[Saved entries]
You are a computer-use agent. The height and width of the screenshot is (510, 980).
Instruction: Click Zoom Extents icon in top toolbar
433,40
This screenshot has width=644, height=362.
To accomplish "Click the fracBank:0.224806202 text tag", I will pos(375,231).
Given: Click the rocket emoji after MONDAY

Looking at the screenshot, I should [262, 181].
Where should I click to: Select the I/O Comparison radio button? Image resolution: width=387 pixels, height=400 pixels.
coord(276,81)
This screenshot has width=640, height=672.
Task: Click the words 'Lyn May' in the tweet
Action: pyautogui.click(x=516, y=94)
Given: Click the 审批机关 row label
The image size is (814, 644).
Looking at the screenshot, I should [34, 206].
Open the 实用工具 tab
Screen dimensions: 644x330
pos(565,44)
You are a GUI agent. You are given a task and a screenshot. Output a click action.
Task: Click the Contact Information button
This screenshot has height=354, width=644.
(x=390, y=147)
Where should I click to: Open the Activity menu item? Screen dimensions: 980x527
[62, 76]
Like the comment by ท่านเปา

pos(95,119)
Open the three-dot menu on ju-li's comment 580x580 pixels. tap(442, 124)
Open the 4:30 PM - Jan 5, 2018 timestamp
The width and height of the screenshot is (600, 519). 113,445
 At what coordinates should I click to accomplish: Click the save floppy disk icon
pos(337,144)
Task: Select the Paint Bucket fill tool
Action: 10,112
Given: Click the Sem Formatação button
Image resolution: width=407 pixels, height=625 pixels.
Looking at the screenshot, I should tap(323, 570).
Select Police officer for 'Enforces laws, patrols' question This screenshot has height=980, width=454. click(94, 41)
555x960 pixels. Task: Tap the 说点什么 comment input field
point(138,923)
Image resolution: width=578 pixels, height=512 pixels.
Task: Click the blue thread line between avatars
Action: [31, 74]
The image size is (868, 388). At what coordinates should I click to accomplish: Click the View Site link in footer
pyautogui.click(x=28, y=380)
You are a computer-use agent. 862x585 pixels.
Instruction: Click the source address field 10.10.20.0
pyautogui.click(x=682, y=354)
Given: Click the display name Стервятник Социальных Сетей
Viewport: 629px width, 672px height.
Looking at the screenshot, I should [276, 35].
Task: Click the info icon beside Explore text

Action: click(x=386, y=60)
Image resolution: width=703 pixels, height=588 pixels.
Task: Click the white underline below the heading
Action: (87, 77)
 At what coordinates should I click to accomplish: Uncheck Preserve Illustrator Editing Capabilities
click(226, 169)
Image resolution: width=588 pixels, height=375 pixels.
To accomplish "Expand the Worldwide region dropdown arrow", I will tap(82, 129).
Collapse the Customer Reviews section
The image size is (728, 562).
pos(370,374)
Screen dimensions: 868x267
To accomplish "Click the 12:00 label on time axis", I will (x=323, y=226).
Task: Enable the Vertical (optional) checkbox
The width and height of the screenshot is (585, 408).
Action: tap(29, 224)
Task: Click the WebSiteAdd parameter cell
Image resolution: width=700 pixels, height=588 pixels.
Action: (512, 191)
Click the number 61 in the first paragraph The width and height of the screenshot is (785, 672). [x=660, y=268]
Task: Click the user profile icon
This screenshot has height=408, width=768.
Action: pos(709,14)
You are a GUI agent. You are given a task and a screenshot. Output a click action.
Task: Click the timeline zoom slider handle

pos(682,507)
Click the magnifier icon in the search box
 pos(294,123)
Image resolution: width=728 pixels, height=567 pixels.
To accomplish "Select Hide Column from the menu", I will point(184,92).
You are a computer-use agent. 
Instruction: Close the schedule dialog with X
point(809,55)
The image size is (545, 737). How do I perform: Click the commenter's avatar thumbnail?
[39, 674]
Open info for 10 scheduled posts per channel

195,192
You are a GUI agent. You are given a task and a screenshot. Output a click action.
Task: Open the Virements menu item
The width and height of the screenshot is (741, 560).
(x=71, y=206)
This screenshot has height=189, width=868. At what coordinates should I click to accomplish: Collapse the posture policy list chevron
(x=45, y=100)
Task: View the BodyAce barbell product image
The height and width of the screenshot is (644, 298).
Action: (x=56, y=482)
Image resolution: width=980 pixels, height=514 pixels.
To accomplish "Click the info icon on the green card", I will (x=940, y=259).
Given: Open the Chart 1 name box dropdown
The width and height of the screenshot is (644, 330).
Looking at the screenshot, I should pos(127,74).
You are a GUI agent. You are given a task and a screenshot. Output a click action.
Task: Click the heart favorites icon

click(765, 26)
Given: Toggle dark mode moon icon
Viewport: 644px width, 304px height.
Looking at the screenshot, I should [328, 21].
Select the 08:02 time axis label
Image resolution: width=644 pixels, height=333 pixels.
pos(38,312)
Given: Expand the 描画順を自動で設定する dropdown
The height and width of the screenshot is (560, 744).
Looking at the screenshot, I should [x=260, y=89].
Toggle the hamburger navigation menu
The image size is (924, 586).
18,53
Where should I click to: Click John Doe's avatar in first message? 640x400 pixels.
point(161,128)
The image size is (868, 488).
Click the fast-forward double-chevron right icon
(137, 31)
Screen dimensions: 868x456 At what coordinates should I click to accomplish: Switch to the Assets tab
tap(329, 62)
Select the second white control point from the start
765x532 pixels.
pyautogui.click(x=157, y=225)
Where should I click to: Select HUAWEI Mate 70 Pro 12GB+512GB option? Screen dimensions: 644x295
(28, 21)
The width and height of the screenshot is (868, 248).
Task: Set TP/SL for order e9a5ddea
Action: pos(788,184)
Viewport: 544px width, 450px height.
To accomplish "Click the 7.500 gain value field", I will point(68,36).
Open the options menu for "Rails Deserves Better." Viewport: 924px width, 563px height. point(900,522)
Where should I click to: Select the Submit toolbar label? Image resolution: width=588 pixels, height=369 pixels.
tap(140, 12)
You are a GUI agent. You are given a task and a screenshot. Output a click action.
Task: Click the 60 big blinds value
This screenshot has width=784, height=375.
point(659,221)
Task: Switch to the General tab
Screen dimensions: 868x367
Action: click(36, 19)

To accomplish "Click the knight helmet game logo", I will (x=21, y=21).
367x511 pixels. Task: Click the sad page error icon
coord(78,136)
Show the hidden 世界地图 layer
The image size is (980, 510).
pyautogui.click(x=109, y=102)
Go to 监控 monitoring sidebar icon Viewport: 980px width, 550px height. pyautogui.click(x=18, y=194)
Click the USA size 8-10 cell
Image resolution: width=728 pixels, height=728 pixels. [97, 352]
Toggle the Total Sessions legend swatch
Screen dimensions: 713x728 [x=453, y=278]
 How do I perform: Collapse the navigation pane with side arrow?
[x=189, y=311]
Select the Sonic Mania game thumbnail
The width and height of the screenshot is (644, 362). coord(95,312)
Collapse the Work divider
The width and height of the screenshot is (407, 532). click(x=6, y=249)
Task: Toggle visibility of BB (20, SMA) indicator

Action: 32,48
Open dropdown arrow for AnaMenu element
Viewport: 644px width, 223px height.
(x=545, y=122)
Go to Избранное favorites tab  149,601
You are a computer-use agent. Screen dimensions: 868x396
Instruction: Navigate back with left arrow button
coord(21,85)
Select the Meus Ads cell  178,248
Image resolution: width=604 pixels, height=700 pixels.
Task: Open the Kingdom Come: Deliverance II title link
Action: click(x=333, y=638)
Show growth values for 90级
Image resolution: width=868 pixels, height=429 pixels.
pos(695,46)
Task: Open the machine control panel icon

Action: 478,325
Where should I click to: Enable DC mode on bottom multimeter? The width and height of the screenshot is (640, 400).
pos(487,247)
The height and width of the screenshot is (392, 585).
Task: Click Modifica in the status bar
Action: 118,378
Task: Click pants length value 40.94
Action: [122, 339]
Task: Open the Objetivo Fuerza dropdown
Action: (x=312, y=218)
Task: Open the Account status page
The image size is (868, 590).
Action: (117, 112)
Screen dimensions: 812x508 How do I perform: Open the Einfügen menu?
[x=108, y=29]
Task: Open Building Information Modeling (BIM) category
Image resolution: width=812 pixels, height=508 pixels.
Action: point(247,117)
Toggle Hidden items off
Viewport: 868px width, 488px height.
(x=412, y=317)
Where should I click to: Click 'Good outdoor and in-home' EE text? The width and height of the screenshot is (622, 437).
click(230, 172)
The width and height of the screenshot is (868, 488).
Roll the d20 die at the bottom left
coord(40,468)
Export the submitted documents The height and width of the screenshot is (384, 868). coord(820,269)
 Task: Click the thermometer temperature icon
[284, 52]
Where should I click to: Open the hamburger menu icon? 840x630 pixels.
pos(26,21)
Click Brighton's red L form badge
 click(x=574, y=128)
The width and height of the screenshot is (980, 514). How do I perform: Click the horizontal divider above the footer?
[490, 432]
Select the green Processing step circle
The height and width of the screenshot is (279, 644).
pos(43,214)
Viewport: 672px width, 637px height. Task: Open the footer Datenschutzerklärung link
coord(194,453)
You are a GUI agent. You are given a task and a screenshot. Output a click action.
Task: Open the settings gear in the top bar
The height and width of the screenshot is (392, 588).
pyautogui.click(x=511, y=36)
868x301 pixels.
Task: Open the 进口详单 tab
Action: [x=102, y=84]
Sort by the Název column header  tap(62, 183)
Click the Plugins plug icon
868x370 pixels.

(WHAT YOU NEED TO DO): Once the line with "The height and width of the screenshot is (392, 588)." is found, write out that line and every one after it through the last line of the records, exactly and with nothing else.

(ANSWER TO THE PROBLEM):
The height and width of the screenshot is (392, 588).
pyautogui.click(x=511, y=36)
868x301 pixels.
Task: Open the 进口详单 tab
Action: [x=102, y=84]
Sort by the Název column header  tap(62, 183)
Click the Plugins plug icon
868x370 pixels.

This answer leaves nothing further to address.